Sorry for the long title, just wanted to cast my net widely!!    

We have been to view a house today and have fallen in love!   It's a new build and absolutely perfect and (now this will sound weird so sorry) the back garden overlooks the graveyard where my Grandad (me and him were very close) is buried and I could see his headstone from the back bedroom window (which far from leaving me spooked made me feel very serene and as if he was looking out for me - as he always did).

Now, here's the rub, our house we live in isn't finished and so we don't think we could put it up for sale in that the boiler is 35+ years old (yes we have the carbon footprint of the jolly green giant!  ) and we need to plaster our bedroom etc although it does have new kitchen, bathroom.  So I've spent all afternoon feeling v sad that it just isn't practical for us to have the new house but then DH has just said as a throw away remark "well I wonder if we could buy it and keep this to rent out!"  Which maybe isn't as daft an idea as he first thought!  Particularly as we head for retirement it would be a good investment.

What we don't know is this...  We don't have savings to put a deposit on the new house (£203k so deposit needs to be about £30K I guess at least) BUT we do have 50% equity in our current house!  Is there anyway of using the equity in the current house to off set the deposit for the new house (without remortgaging current house which we don't really want to do due to the awesome tracker we have which was just pre-credit crunch) or would they just laugh at us?

We're 38 years old but so green when it comes to stuff like this as DH bought this house from his Nan when he was 20 years old and I've never bought a house. 

Sorry its a ramble but if anyone can give us a bit of a steer either professionally or from personal experience we'd be so grateful.

Thanks!  

Axxxxxxxxxxx


----------



## dtw01 (Jan 28, 2007)

Hi hun,

Sounds like the house was meant to be, so if you have fallen in love with it don't give up on it without a fight !

I am a mortgage advisor tied to a building society, and my advice would be to contact who you are with at the minute for your mortgage, explain the situation and see if they can help.

If not then you may have to look at re mortgaging onto a let to buy product, as long as the monthly payments are covered by the rent that you would receive then you will be ok.

Anyway give your bank,Building society a ring first and good luck.

I was in a similar situation recently, wanted to buy a barn at auction but have a house not even on the market, my mortgage is with the Nationwide and they were fab !!!

Let me know how you get on.

H xxx


----------



## AmandaB1971 (Feb 19, 2006)

Ah thanks hun. 

My Sister uses a financial adviser for all her wheeler dealings (she has made some very shrewd property decisions over the last 10 years!) and I am tempted to give him a go.  Our current mortgage is with Abbey but they weren't very good when we got the last one, lost our docs, put us on wrong deal etc etc! (sorry if you work for Abbey Hun!  )

Anyways if all else fails we'll contact Abbey as ultimately if we can't keep it for renting we just want to buy other one while we sort out finishing and selling this one!   Don't want much do we?  I'm now gonna get ebaying to pay for new boiler here so we could get it up for sale if we need to! 

Axxxxxxxxxxx


----------



## Damelottie (Jul 26, 2005)

I did something similar Amanda.
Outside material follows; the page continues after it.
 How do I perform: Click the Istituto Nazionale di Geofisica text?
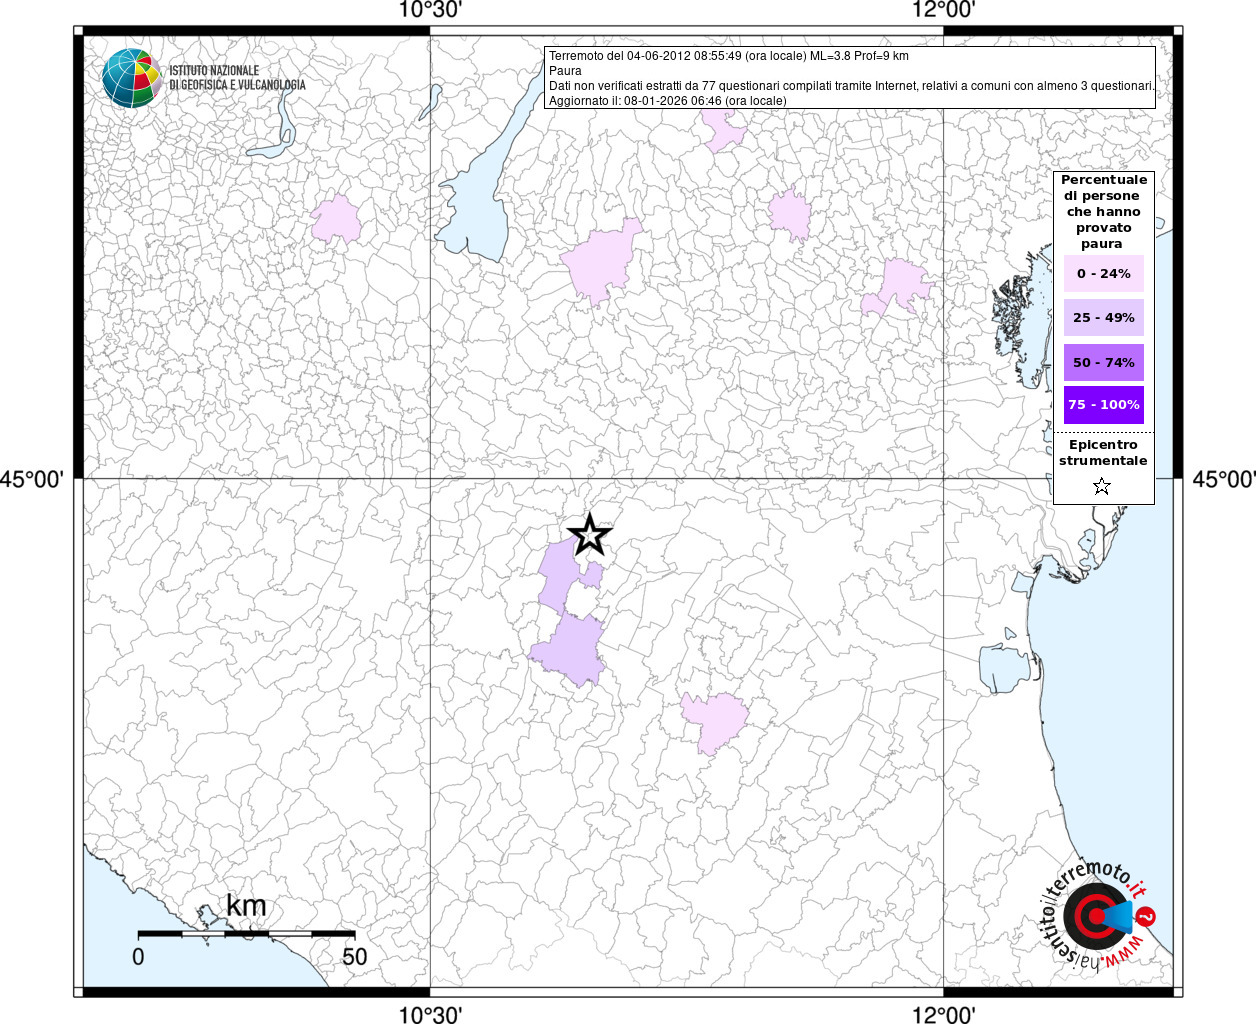(237, 78)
I used some of the equity from my house to use as the deposit for a buy to let mortage. Thats the same but the other way round isn't it?

Hope you manage to get it sorted xxxxxx


----------



## AmandaB1971 (Feb 19, 2006)

Yeah in my world that's the same thing Em!!  Did you have to do a further mortgage advance on your existing house Em or did they sort of "underwrite" the deposit with it or what?  Also did you use the same lender or a different one?

Axxxxx


----------



## Damelottie (Jul 26, 2005)

Hi Amanda

Mmmm - this is where is might be a bit different for us. Right then lets think what I did (thank gawd I had a good financial advisor ). Because it was a property I was buying to rent, I _had_ to take out a buy-to-let mortgage and thats with a different company to my _home_ mortgage company.
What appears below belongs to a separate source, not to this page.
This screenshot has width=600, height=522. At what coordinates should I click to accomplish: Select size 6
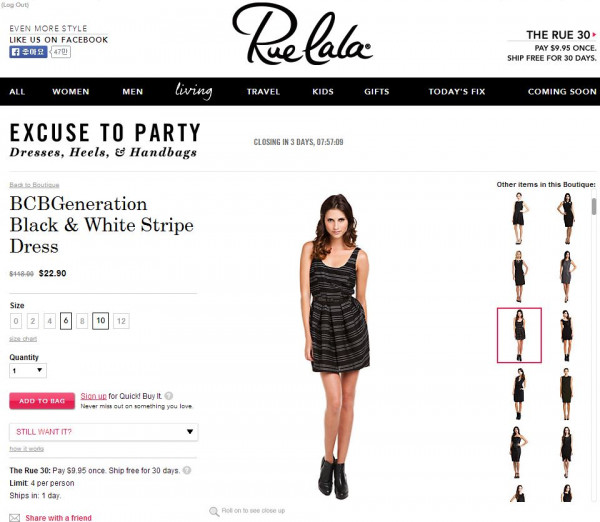coord(66,321)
So I added the deposit onto my _home_ mortgage, and then used it for the buy-to-let mortgage.
When I spoke to my mortgage company about it, they wern't sure whether they would let me re-mortgage for that purpose - I think some stipulate it has to be for house improvements, but they agreed. If they hadn't, I'm sure it would have been possible to find a different company and re-mortgage with them.

I would imagine its doable - worse case scenario is that you have to apply for a buy-to-let mortgage, and a new mortgage for new home.
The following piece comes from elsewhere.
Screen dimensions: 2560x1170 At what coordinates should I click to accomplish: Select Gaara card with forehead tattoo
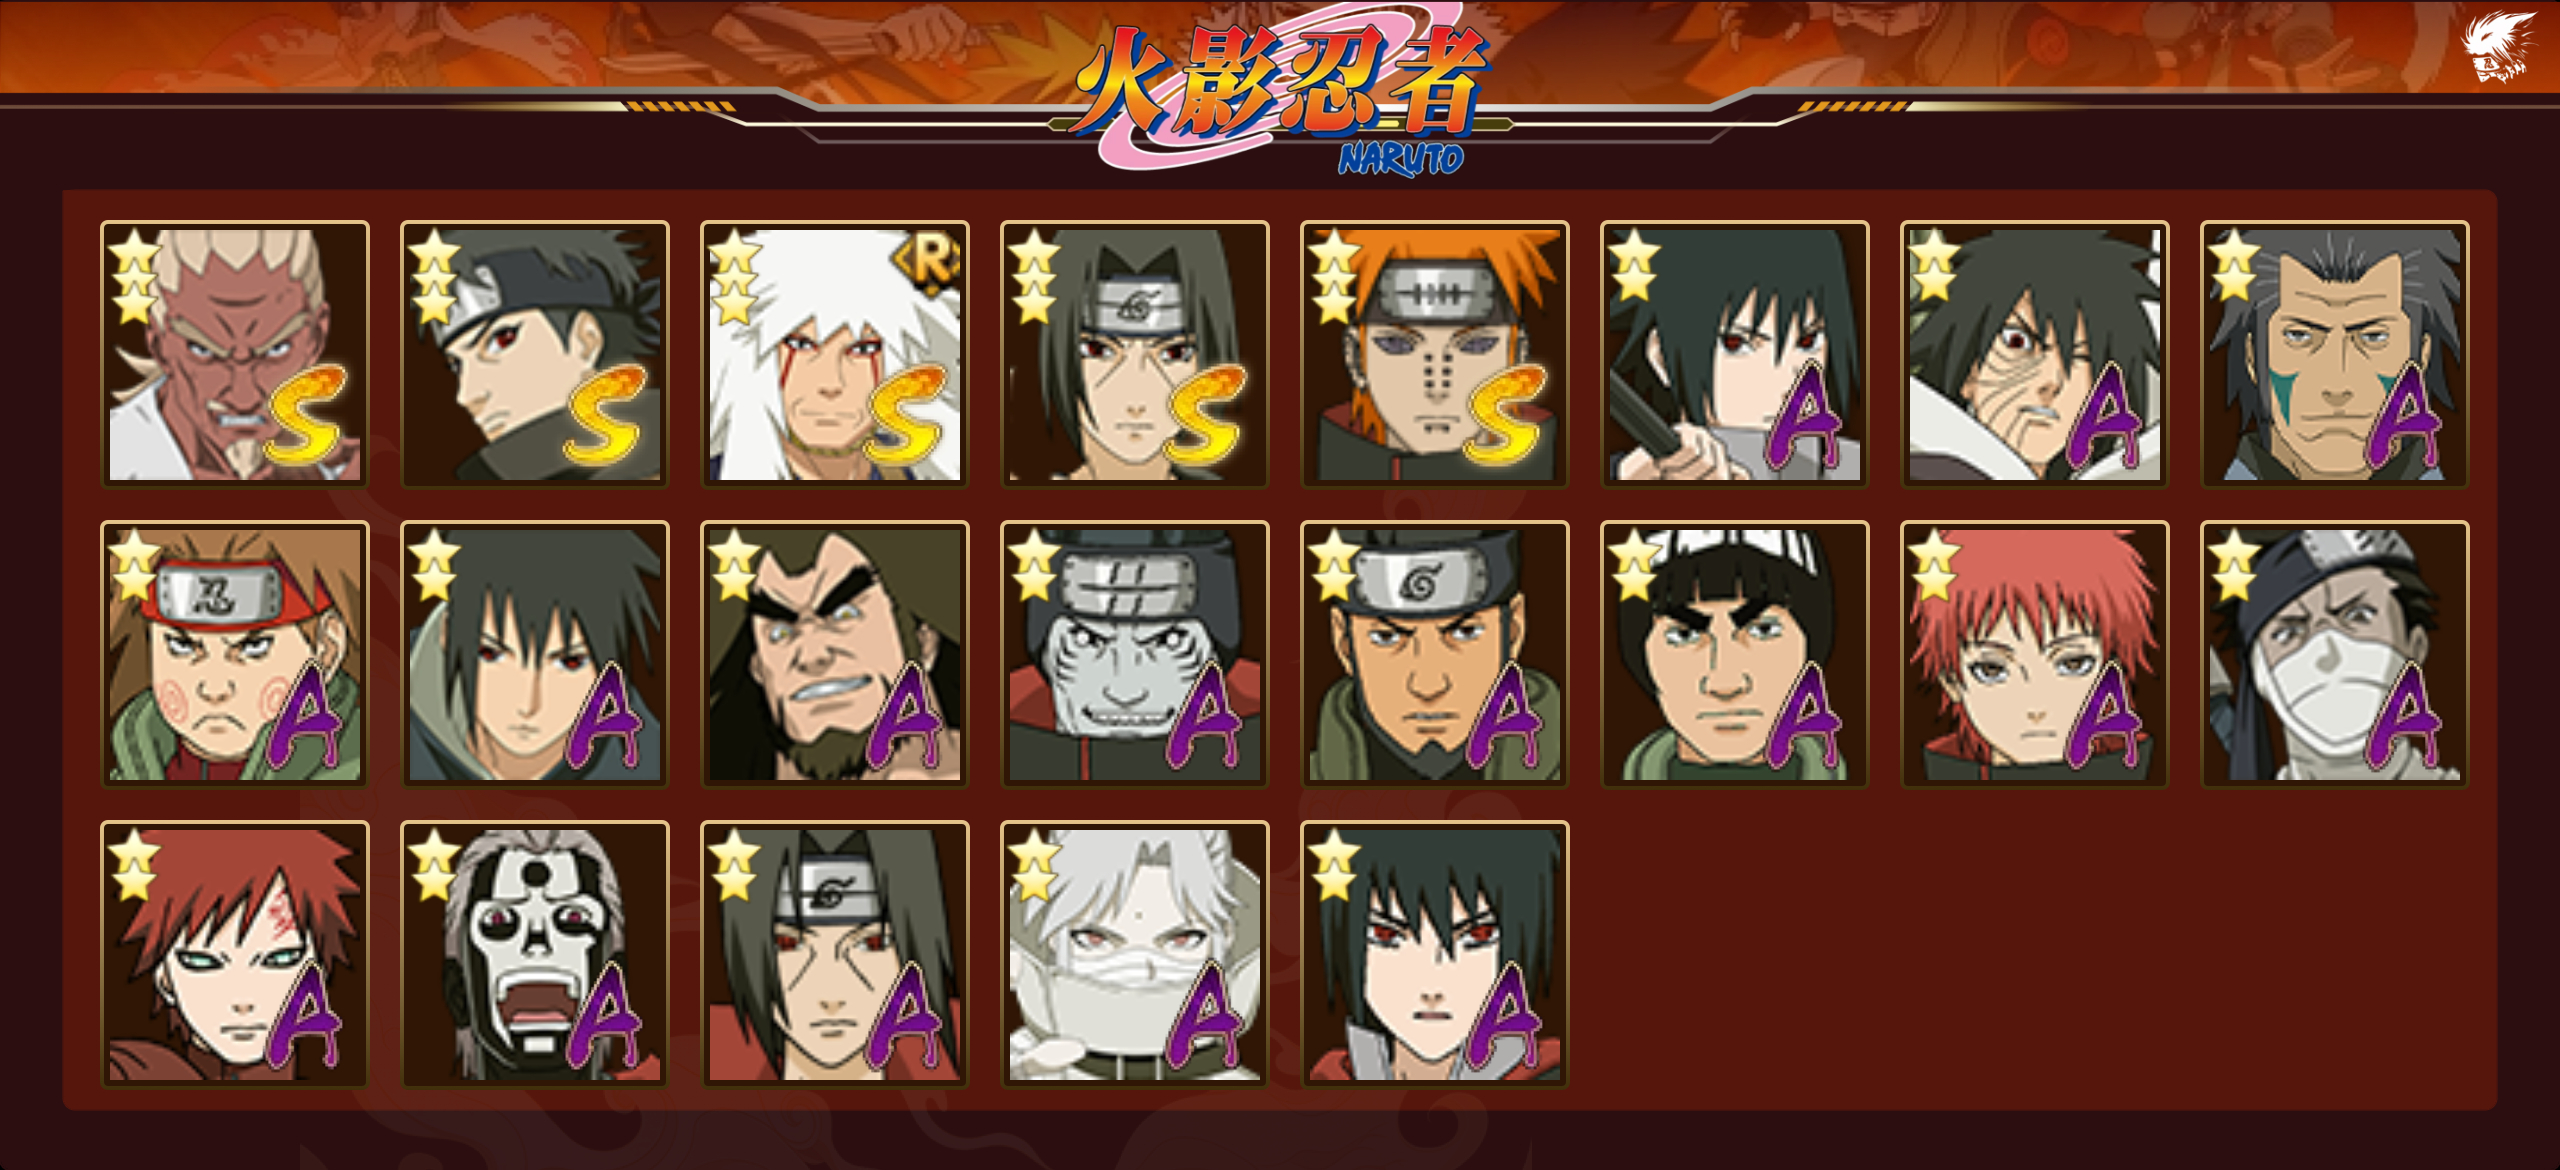point(235,955)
If you're going to rent out your house I would think that you probably _will_ have to change to a buy-to-let mortgage and those rates tend to be a little higher than standard mortgages (although they have come down a lot recently). There are clauses with them such as the rent you charge has to be a certain % above the monthly mortgage but the financial advsior will go through all that with you.

Ooooh its exciting 

LL xx


----------



## AmandaB1971 (Feb 19, 2006)

Thanks for that hun 

We're swinging between that and just keeping this long enough to do the jobs required and then getting it up for sale! I think we need to sleep on it because it's all only come about today so think our heads are spinning!   We also need to price up the new boiler for here as that really is the biggest thing stopping us from proceeding!

Definately going to see a Financial Adviser as that's the way forward to help us think more clearly as well!  From there we should get a "feeling" for whether we need to sell this to make it work or whether it would be wise to keep hold of it as an investment.

Now, so far as tenants are concerned how have you found that?  Are they high maintenance?  have you had long void periods where you've had the property empty?

Axxxxxxxxx


----------